The Eureka Park section at CES 2025 in Las Vegas is an exhibition area dedicated to thousands of startups and early-stage products from across the globe. Our reporting team visited the space organized specifically for Japanese startups and discovered a few that are developing innovative technologies that could potentially be applied to 3D computer graphics modeling, XR, and gaming. Among the standouts were Tokyo-based CalTa that developed the digital twin platform Trancity — and Japanese telecom giant NTT Docomo’s exhibit of its ongoing Feel Tech system.

CalTa’s Trancity generates digital 3D models of objects from 2D photos or videos.

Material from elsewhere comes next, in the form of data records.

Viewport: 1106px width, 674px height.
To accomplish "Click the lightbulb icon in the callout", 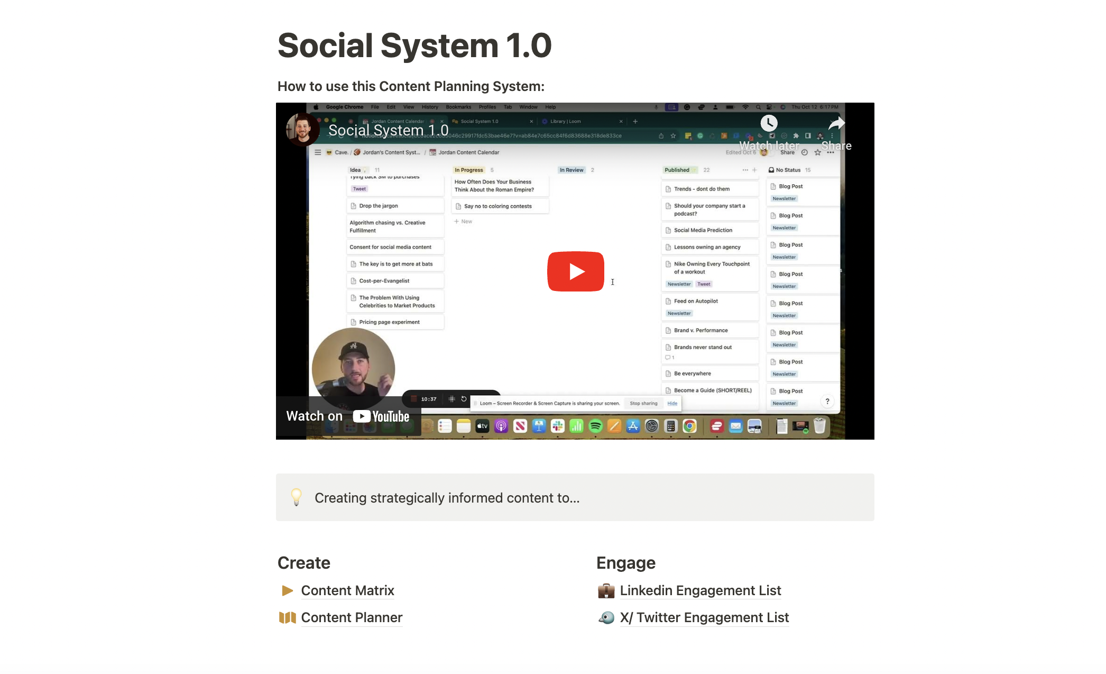I will point(296,497).
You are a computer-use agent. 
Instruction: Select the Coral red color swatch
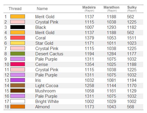[x=18, y=38]
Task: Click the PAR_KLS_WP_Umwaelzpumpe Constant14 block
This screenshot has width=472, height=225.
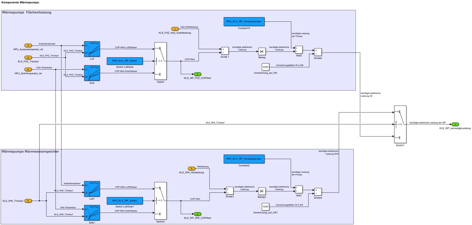Action: click(244, 21)
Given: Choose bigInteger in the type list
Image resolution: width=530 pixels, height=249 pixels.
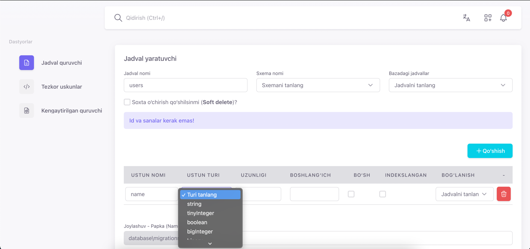Looking at the screenshot, I should [x=200, y=232].
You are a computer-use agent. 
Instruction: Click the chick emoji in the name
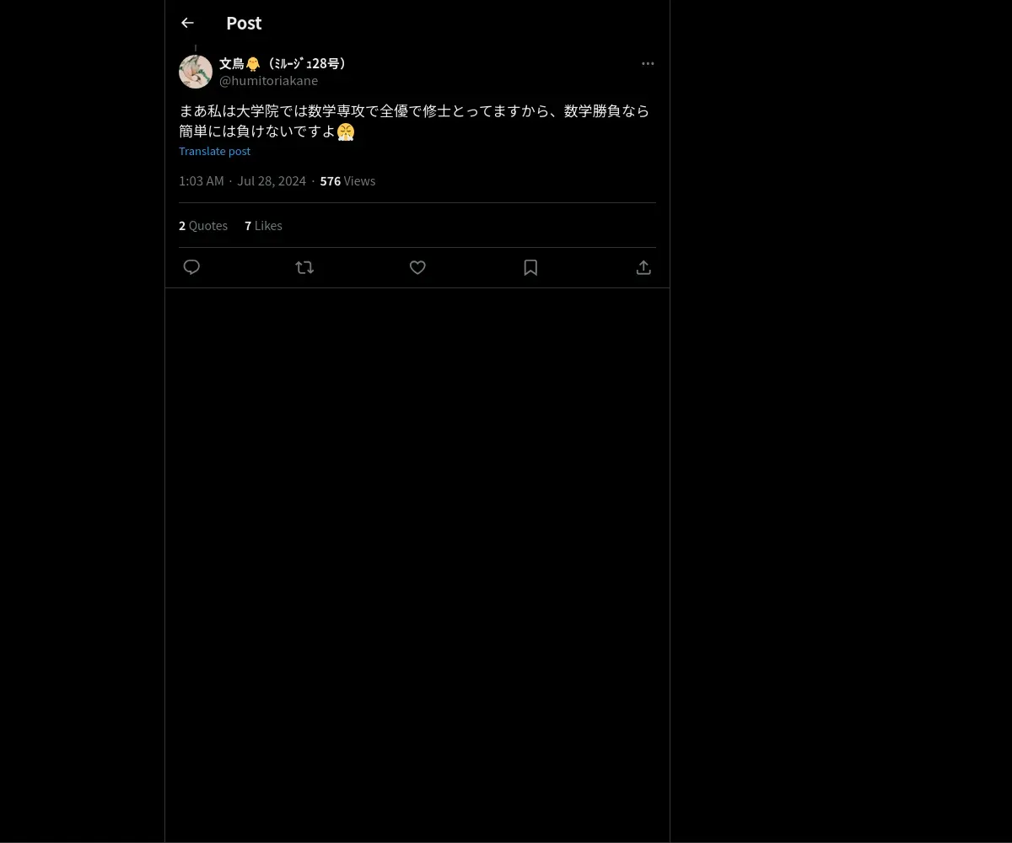253,64
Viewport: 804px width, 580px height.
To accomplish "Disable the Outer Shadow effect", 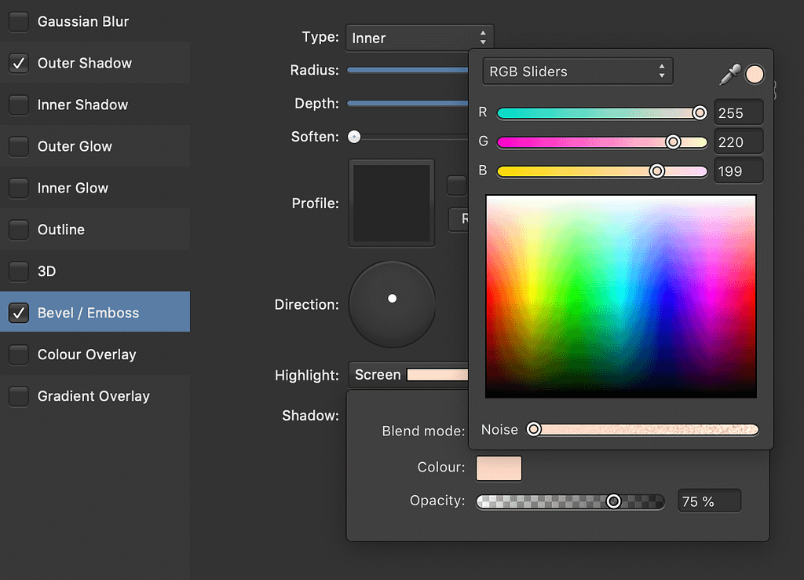I will pos(19,63).
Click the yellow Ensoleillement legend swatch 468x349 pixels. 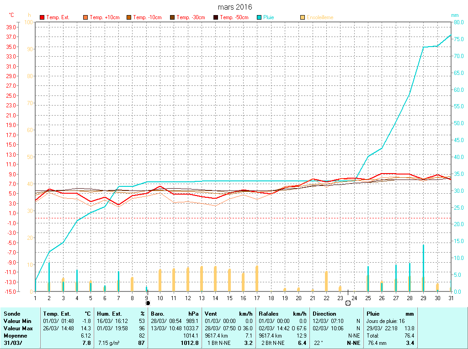(x=303, y=17)
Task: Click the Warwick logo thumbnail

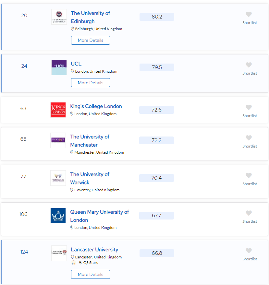Action: 58,178
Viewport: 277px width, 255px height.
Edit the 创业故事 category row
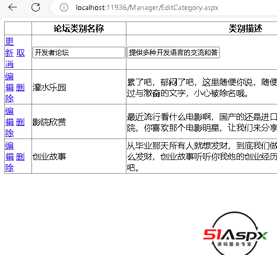pyautogui.click(x=9, y=151)
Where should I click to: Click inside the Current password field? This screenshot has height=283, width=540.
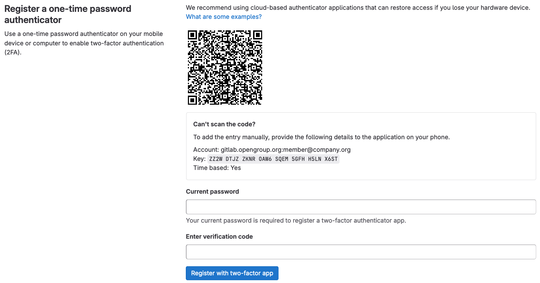point(361,207)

Users can then view the objects virtually on-screen in a 360-degree manner and also make precise measurements. The company envisions users generating “3D models from videos, drones and smartphones to manage railways, roads, labor and infrastructure.”

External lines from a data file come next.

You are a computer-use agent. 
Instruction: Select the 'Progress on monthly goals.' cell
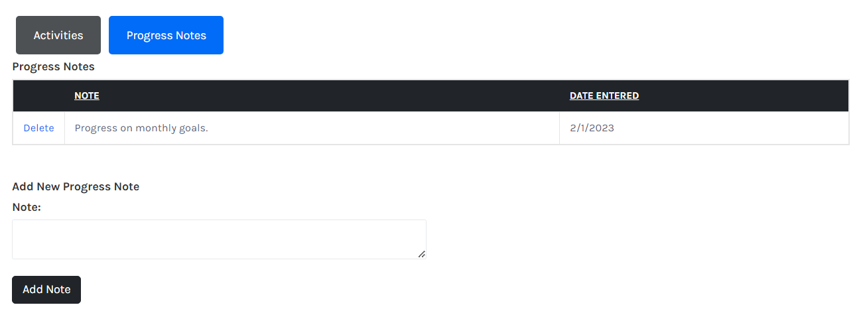tap(312, 128)
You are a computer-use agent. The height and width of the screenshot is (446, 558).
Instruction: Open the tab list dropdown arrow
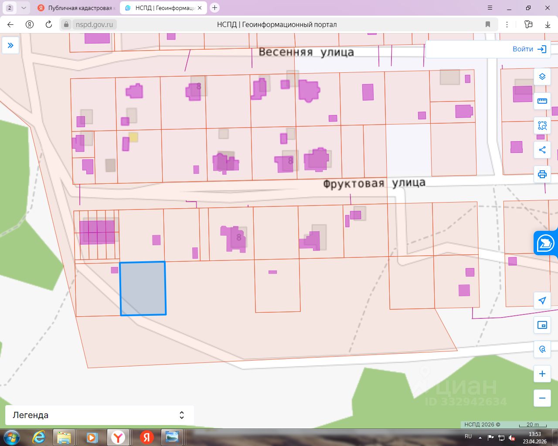pos(24,8)
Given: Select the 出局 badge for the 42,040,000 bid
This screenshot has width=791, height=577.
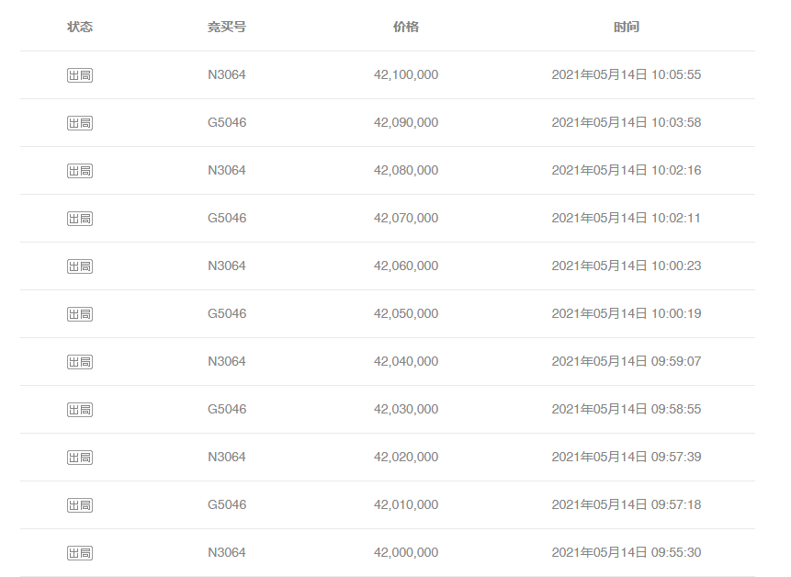Looking at the screenshot, I should tap(80, 362).
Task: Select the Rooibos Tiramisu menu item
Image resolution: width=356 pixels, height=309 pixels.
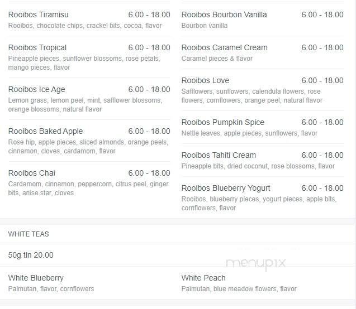Action: pos(39,15)
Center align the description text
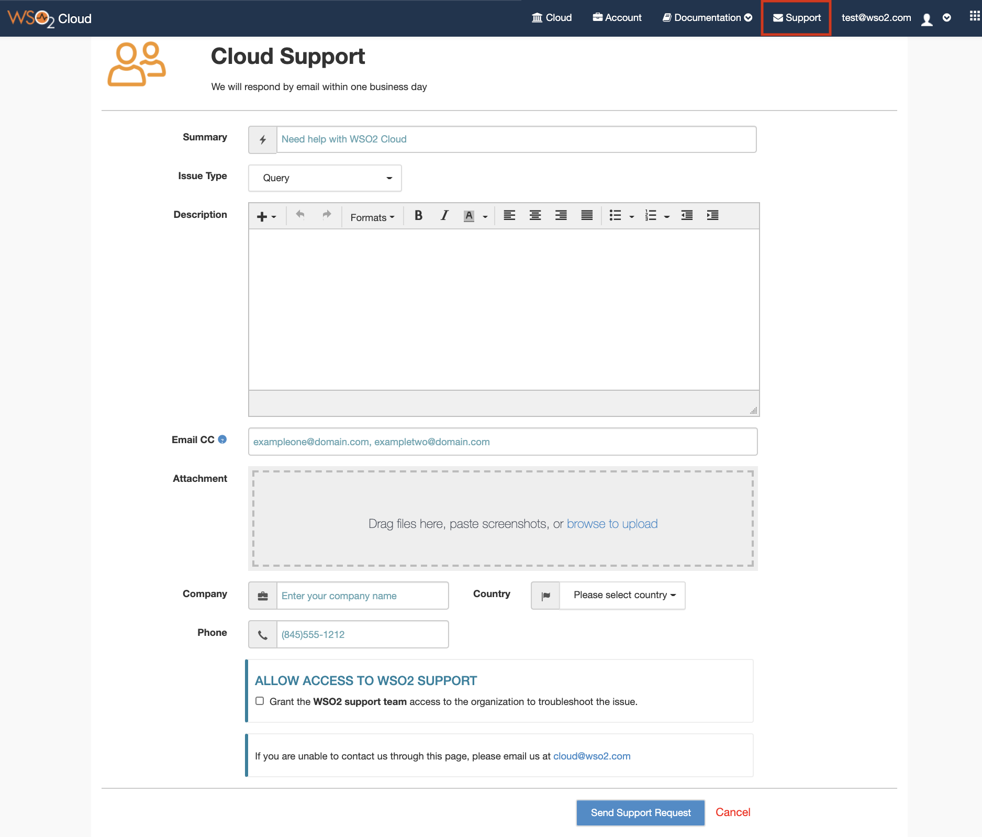982x837 pixels. tap(535, 216)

We viewed a live demonstration of digitizing an anime figurine generated only from MPEG-4 videos of it shot from various angles by a regular smartphone. The CalTa team also showed an entire city’s digital 3D model generated from Google Maps’ Street View photos and 360-degree images.

Trancity’s current use cases includes infrastructure management by providing its digital twin online that can be updated via drone videos or surveillance cameras that routinely capture imagery from monitored modules at various distances. The platform can integrate imagery of different capture devices into layers of an object.

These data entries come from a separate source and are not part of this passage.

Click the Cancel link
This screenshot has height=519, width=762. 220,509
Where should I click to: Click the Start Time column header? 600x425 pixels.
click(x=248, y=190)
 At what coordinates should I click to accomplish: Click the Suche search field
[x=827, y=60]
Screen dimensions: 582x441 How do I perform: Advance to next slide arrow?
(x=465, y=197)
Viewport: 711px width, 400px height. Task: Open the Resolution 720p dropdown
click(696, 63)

Video effects for film and game designs often call for manipulating 3D models of characters or backgrounds to create scenarios. But the initial step of creating these models is often time-consuming (for instance, when drawn by hand or via motion capture). The workflow can become significantly more efficient if this crucial first step can be streamlined.

We also visited NTT Docomo’s Feel Tech exhibit. The far-reaching objective of Feel Tech is to develop a Human Augmentation Platform that shares human senses and even emotions from one person to another. Their most demonstrable achievement now is probably the haptic sharing FeelFuse device, which is made up of two haptic-feedback motorized rings for the thumb and forefinger. The wearer can then experience highly precise haptic sensing.

The live demonstration featured a Meta Quest 3 headset in a VR setting where the user interacted with a dog. Perhaps this portends to FeelFuse’s potentials for adaption in gaming and XR.